- Born: May 23, 1998 (age 28) Matsusaka, Japan
- Nickname: Fire Bee
- Height: 1.54 m (5 ft 1⁄2 in)
- Weight: 49 kg (108 lb; 7 st 10 lb)
- Style: Boxing, Kickboxing
- Stance: Orthodox
- Fighting out of: Tokyo, Japan
- Team: KRAZY BEE (2023–present)
- Years active: 2023–present

Kickboxing record
- Total: 9
- Wins: 8
- By knockout: 1
- Losses: 1

Other information
- University: Nippon Sport Science University

= Mei Miyamoto =

Japanese kickboxer (born 1998)

Mei Miyamoto (宮本芽依, Miyamoto Mei) is a Japanese professional kickboxer. She is the current RISE Women's Mini Flyweight champion.

As of May 2024, she is ranked as the fourth best women's strawweight kickboxer in the world by Beyond Kickboxing.

==Professional kickboxing career==
Miyamoto practiced karate during elementary and junior high school and took up boxing after she entered Hisai High School in Tsu, Japan.

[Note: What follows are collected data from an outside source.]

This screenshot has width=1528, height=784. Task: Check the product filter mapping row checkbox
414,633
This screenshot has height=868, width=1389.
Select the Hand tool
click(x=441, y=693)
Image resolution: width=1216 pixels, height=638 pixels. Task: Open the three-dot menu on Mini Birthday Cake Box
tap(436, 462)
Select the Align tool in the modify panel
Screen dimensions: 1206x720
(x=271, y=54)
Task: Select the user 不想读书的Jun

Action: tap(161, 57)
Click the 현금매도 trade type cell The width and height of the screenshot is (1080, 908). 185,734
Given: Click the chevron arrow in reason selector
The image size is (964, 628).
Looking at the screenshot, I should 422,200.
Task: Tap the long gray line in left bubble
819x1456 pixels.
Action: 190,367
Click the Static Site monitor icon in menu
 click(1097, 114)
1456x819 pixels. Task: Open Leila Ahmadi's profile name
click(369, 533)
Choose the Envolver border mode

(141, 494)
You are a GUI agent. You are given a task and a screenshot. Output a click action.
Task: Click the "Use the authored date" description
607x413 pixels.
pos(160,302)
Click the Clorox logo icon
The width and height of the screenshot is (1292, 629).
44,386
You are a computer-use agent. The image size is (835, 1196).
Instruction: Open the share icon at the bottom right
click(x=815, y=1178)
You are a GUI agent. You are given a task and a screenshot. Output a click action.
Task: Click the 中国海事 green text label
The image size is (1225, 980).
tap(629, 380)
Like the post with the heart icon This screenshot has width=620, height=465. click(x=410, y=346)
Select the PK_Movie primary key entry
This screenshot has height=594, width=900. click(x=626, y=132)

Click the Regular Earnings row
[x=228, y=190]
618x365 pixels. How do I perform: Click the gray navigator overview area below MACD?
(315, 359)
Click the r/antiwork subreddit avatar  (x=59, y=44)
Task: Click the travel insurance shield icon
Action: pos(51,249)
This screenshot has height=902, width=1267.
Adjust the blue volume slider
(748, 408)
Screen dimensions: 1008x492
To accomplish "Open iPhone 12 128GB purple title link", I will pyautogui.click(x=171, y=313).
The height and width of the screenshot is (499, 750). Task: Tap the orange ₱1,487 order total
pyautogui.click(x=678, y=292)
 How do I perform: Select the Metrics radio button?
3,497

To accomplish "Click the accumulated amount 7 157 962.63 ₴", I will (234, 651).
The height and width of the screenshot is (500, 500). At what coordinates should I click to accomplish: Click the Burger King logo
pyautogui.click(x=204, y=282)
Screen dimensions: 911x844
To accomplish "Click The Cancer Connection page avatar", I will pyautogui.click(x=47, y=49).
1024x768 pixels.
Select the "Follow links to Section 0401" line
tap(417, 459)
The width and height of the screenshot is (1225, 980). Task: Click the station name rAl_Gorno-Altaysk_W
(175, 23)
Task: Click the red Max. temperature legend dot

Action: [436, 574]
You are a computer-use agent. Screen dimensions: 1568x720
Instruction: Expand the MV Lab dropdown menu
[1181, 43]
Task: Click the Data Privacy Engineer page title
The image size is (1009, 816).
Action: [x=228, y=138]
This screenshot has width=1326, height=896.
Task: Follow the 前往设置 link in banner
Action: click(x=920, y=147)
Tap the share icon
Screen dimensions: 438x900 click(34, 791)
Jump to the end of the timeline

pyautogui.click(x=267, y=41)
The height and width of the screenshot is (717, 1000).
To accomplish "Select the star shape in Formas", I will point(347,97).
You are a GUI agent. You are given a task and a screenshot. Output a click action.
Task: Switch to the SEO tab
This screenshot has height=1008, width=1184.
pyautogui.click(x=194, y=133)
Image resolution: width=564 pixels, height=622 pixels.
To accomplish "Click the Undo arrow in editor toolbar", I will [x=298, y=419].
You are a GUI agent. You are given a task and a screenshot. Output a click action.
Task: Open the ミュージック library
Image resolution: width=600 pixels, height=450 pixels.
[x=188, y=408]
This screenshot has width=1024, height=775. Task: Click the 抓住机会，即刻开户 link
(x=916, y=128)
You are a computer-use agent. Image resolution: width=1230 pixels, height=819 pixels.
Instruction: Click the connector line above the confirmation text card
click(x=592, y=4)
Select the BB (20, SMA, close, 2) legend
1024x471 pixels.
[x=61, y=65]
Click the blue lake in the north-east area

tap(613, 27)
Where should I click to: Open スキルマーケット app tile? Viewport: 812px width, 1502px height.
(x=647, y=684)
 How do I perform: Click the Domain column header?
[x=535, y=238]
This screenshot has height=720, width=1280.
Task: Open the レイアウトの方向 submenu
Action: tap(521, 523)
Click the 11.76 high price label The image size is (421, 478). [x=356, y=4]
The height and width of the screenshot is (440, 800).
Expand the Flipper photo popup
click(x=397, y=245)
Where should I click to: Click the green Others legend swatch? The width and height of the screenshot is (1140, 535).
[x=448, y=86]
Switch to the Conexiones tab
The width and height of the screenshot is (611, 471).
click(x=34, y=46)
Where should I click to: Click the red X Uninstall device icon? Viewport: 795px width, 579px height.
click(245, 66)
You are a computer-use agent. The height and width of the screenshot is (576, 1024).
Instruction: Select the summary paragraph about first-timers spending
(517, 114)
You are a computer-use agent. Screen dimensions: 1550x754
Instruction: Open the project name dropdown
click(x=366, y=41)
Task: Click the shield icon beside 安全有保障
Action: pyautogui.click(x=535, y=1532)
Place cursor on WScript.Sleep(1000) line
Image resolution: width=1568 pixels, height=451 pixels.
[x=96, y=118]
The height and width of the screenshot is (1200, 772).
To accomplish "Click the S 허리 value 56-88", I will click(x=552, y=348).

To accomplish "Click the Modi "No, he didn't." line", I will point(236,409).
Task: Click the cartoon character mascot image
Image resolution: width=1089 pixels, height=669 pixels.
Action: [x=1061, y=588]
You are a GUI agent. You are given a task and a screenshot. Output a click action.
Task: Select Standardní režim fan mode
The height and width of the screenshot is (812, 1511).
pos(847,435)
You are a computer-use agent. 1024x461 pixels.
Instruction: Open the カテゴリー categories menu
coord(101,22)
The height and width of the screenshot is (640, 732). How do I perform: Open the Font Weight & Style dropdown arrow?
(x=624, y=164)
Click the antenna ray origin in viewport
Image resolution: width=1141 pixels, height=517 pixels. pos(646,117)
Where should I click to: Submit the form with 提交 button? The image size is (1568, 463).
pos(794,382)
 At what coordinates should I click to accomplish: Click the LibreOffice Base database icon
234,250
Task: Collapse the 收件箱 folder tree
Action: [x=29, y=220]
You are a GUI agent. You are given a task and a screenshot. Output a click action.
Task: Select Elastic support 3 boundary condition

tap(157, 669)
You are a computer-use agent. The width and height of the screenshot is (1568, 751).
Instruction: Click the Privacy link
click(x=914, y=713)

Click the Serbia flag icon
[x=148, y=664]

She competed as an amateur boxer during this time, as well as while attending the Nippon Sport Science University, from which she graduated in spring of 2019. As an amateur boxer, Miyamoto most notably won the 2019 Japanese Women's National Championships in the bantamweight event and became the first women from the Mie Prefecture to win the national amateur title.

Miyamoto made her professional debut against RINA in the opening preliminary bout of RISE 168 on May 28, 2023. She won the fight by unanimous decision, with three scorecards of 30–27 in her favor. Miyamoto was able to knock her opponent down with a left hook in the final round of the bout.

Miyamoto next faced the debuting Nanami Kazushima at RISE 172 on October 29, 2023. She won the fight by unanimous decision, with two scorecards of 29–27 and one scorecard of 30–27 in her favor.

Miyamoto faced the third-ranked RISE mini-flyweight contender Wakana Miyazaki at RISE 177 on April 21, 2024. She won the fight by unanimous decision, with scores of 30–29, 30–29 and 30–28.

Miyamoto faced Melty Kira at RISE 181 on August 31, 2024. She won the fight by unanimous decision, with three scorecards of 30–27 in her favor.

Miyamoto faced Minju Cha at RISE 185 on January 25, 2025. She won the fight by unanimous decision, with all three judges awarding every single round to her.

Miyamoto challenged Arina Kobayashi for her RISE Mini Flyweight title at RISE Fire Ball on May 11, 2025. The fight was ruled a majority decision draw after the first 5 rounds were contested, with Miyamoto winning the unanimous decision after an extra round was fought.

Miyamoto faced Ko Yuna in a non-title bout at RISE 192 on October 19, 2025.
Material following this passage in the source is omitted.